Task to complete:
Reproduce verbatim everything from the start of the data down to the line containing "point(435,146)", including that line.

Stored rows:
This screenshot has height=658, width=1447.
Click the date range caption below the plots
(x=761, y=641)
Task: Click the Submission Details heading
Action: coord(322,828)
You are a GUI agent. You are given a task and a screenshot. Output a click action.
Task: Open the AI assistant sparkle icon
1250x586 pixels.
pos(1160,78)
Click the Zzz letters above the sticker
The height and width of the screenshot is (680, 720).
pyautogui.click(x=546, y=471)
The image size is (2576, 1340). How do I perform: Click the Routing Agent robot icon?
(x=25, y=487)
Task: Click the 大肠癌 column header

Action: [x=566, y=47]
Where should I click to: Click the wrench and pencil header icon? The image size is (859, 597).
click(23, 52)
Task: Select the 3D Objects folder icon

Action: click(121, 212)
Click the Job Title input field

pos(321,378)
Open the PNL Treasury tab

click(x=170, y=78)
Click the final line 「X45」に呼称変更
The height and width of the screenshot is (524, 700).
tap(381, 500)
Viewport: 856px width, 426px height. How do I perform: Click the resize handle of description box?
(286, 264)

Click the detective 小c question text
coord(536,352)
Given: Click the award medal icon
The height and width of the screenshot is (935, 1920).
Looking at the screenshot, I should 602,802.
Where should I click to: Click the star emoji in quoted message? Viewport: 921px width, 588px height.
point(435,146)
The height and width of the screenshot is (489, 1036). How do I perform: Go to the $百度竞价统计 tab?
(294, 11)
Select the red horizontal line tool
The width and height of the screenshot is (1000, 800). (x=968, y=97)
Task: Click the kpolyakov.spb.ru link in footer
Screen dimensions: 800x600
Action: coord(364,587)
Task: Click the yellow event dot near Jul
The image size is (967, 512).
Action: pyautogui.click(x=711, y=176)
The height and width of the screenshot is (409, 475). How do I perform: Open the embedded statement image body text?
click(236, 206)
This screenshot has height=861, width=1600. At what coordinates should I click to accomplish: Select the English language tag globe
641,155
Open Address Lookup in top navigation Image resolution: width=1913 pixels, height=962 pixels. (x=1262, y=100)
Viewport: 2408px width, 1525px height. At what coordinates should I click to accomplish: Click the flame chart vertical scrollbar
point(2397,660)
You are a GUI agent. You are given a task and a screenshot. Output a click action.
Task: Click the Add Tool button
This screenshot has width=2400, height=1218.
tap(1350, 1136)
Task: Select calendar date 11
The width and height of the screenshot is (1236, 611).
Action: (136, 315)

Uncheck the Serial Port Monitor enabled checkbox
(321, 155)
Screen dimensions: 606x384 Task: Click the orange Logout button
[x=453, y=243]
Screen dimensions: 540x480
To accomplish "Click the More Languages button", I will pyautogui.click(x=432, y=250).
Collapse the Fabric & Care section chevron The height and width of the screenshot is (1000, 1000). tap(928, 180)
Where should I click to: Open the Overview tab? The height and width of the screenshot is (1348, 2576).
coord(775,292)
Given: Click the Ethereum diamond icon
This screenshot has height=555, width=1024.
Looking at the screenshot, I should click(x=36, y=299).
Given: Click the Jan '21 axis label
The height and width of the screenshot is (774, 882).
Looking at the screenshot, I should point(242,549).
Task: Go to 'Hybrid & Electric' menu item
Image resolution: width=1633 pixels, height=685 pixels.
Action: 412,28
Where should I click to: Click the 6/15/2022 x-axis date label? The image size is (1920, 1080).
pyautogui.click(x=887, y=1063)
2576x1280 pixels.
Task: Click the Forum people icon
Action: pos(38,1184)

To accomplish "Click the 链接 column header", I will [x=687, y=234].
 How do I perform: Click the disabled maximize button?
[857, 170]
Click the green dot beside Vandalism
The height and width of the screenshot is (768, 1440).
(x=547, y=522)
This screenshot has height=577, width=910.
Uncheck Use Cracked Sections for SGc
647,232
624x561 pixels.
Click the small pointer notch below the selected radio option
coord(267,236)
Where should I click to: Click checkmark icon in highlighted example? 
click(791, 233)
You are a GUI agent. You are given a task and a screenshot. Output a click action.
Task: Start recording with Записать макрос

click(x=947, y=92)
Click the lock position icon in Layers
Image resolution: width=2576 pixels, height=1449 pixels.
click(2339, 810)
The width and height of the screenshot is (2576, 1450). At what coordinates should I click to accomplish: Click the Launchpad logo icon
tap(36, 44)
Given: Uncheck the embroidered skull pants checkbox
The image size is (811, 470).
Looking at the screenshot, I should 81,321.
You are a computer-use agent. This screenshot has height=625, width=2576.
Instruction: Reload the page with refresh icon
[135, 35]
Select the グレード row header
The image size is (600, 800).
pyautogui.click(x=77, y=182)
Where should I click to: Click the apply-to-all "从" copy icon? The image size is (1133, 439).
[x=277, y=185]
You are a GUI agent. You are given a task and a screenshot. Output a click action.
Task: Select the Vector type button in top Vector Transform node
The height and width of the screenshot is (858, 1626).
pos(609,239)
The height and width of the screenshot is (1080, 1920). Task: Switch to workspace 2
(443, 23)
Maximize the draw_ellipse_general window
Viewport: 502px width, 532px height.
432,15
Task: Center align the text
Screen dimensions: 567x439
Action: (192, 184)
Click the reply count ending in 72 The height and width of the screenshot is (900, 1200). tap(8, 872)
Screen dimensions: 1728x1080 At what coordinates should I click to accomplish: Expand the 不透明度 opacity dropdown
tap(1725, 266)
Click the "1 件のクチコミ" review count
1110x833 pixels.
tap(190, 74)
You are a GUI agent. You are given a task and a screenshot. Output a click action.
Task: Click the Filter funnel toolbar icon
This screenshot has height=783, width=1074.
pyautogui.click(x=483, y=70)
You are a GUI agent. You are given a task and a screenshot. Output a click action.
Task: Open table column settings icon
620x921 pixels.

Correct result:
This screenshot has height=658, width=1447.
Click the date range caption below the plots
(x=761, y=641)
Task: Click the Submission Details heading
Action: coord(322,828)
You are a GUI agent. You are given a task and a screenshot. Output a click action.
Task: Open the AI assistant sparkle icon
1250x586 pixels.
pos(1160,78)
Click the Zzz letters above the sticker
The height and width of the screenshot is (680, 720).
pyautogui.click(x=546, y=471)
The image size is (2576, 1340). How do I perform: Click the Routing Agent robot icon?
(x=25, y=487)
Task: Click the 大肠癌 column header

Action: [x=566, y=47]
Where should I click to: Click the wrench and pencil header icon? The image size is (859, 597).
click(23, 52)
Task: Select the 3D Objects folder icon

Action: click(121, 212)
Click the Job Title input field

pos(321,378)
Open the PNL Treasury tab

click(x=170, y=78)
Click the final line 「X45」に呼称変更
The height and width of the screenshot is (524, 700).
tap(381, 500)
Viewport: 856px width, 426px height. How do I perform: Click the resize handle of description box?
(286, 264)

Click the detective 小c question text
coord(536,352)
Given: Click the award medal icon
The height and width of the screenshot is (935, 1920).
Looking at the screenshot, I should 602,802.
Where should I click to: Click the star emoji in quoted message? Viewport: 921px width, 588px height.
point(435,146)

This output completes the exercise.